Ее ноги обернуты шалью времен, а листва шелестит в районе позвоночника, прогибаясь вместе с ней и будучи с ней вместе одним целым; в волосах запутаны леса, врезающиеся в голову могучими кронами и тянущиеся ввысь древесными рогами-корнями, рогами-стволами; по венам солеными морями течет синеглазый ветер. За спиной, кажется, — тысячи лет верной службы солнцу и благодатной природе, сплетающиеся в величавые крылья, осыпающиеся пыльцой и окрашенные в весеннее небо. Глаза звучат майской грозой, пронизанные молниями и расходящиеся звонким громом. И все-таки лесная Нимфа тоже под властью Мая, как и все остальное, — склоняется в поклон по его велению и снимает с головы корону в виде венка из смеющихся цветов по приказу настоящего короля.
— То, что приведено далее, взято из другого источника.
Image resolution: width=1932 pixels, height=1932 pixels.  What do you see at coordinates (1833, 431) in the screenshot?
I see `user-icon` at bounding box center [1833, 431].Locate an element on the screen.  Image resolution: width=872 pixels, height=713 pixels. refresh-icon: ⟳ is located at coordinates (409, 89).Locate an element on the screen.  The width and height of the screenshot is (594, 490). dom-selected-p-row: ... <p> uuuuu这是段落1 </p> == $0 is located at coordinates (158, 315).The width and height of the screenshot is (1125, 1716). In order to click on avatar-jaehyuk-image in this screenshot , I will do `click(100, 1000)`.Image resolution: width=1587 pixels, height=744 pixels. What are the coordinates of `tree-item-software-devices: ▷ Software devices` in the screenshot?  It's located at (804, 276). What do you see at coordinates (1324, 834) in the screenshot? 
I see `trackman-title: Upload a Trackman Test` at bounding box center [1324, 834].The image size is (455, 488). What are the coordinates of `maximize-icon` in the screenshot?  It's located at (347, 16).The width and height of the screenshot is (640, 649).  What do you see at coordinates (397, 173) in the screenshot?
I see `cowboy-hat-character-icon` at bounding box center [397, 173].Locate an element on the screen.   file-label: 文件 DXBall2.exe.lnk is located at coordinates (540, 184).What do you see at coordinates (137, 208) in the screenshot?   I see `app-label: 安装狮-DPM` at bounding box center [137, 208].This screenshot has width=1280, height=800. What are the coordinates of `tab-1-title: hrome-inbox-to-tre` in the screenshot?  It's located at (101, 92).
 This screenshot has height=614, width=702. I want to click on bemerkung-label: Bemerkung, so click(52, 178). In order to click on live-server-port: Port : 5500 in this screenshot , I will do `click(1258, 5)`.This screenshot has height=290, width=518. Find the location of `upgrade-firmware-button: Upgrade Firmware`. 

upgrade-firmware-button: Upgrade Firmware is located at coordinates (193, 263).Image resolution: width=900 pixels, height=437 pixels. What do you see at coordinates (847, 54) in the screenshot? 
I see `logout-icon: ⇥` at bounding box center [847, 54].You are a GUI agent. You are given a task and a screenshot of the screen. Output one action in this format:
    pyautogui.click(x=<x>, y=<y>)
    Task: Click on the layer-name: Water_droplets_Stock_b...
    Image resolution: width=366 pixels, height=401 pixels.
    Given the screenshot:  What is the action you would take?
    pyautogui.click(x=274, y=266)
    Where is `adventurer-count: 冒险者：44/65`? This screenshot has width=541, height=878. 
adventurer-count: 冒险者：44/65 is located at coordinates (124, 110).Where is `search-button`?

Деревья разговаривают по-особенному, а понимать их могут только нимфы. Когда благородство перемежается с порывами зеленого ветра, когда робость разливается птичьими трелями, когда гордость и стать пробуждаются светлостью солнца — знай: так говорят деревья. Их лица расцветают орнаментами звезд, смотря глазами, точно выпуская острые стрелы, пастелью небес, которой окрашены губы, тенями света, играющими на всей поверхности, на всей нежности и молочности, показывая свежесть и оживленность. Да, их лица — цветы: полураспустившиеся, еще совсем бутоны, или — настоящий цветок со всей его пышностью, грациозностью, фигурностью; цветы-дети — с веселостью, резвостью, жизненной радостью и верой в утопическое, сказочное, волшебное, верой в то, что и сами являются чем-то вроде загадки. Вот такое наше Дерево, очаровывающее, манящее, тайное — скрывающееся лиственностью и цветучестью.
Нимфа всегда вглядывается в печально-светлое, горько-зеленое, из всех едва заметных деталей складывает образы — пусть в реальности это всего лишь призраки, в ее голове они оживают, а она буквально читает ночь: по глазам-лунам, смотрящим с особой надменностью, по бледным губам, по улыбке, растягивающейся по искаженному какой-то немостью и зловещей тишиной лицу с приходом первых лучей рассвета, сгорающих все молчащее существо ночи, оживляя и возвращая природе дар звучать. Но и ночь тоже говорит: совсем неслышно — она не умеет петь, как утро, однако Нимфе удается сплести немногозначные мотивы в песню. В этом ее талант — проникать в глубины вещей, вникать в потаенный смысл. Так, она изучает деревья, а, в особенности, Дерево то самое, притягивающее ее к себе, как бы зовущее: она пытается понять его суть, но Дерево это такое же неприступное, как и она сама.
На самом деле, ночь говорит языком Мая, а язык этот совсем запутанный и до конца никому не понятный. Когда во власть вступает Май, ночь становится главной — берет шефство над днем, возглавляет его, превышается над ним. На самом деле, луна — верная спутница Мая, а точнее, его колесница, на которой король-Май летает по небу в поисках добычи и смеется, раскинув руки, когда находит то, что искал. Когда Нимфа приближается к своему Дереву, Май чувствует это: как будто ветер проносится по коже, оставляя на ней мурашки.
Нимфа вглядывается в Дерево, пока на нем расцветают цветы-дети с сотней новых лиц, радостных и опечаленных, воодушевленных и отчаившихся, — но все они, сплетенные одной неповторимой яркостью, красноватостью, пунцовостью, блестят одной странной улыбкой, смешиваясь в целое, так что кажется, что и лицо это — едино, и нет на нем никаких неровных швов, никаких поспешностей, никаких деталей, выдающих то, что несколько частей скроены в одно быстро, неумело: швея даже ни сколько не постаралась скрыть своих недочетов, надеясь на непрозорливость зрителей. Что ж, так и вышло: Нимфа совсем потеряла бдительность, и, млеющая под томным взглядом того, с кем связана, в упор не видит неестественности в его чертах, растерянности в его формах, особой скрытности в его тенях, неряшливости во всей этой, казалось бы, красоте. Вот так действуют чары Дерева, и даже Нимфа, всегда существующая по своим принципам, теряет голову, а Дерево теряется само, заблуждается в собственных дебрях.
Нимфа и Дерево — теперь самые настоящие сказочные герои. Мы распрощались с их прежними оболочками, чтобы показать их истинную сущность: они преодолели некоторый этап и теперь могут показать то, кем на самом деле являются — а мы им помогли, высвободили их натуру, так что бывшая Бабочкой оказалась Нимфой, а Роза, потерявшая свою пунцовость, но засиявшая новыми красками, прежде невиданными, расцвела Деревом. Посмотрим, что же станет с ними в таком обличии.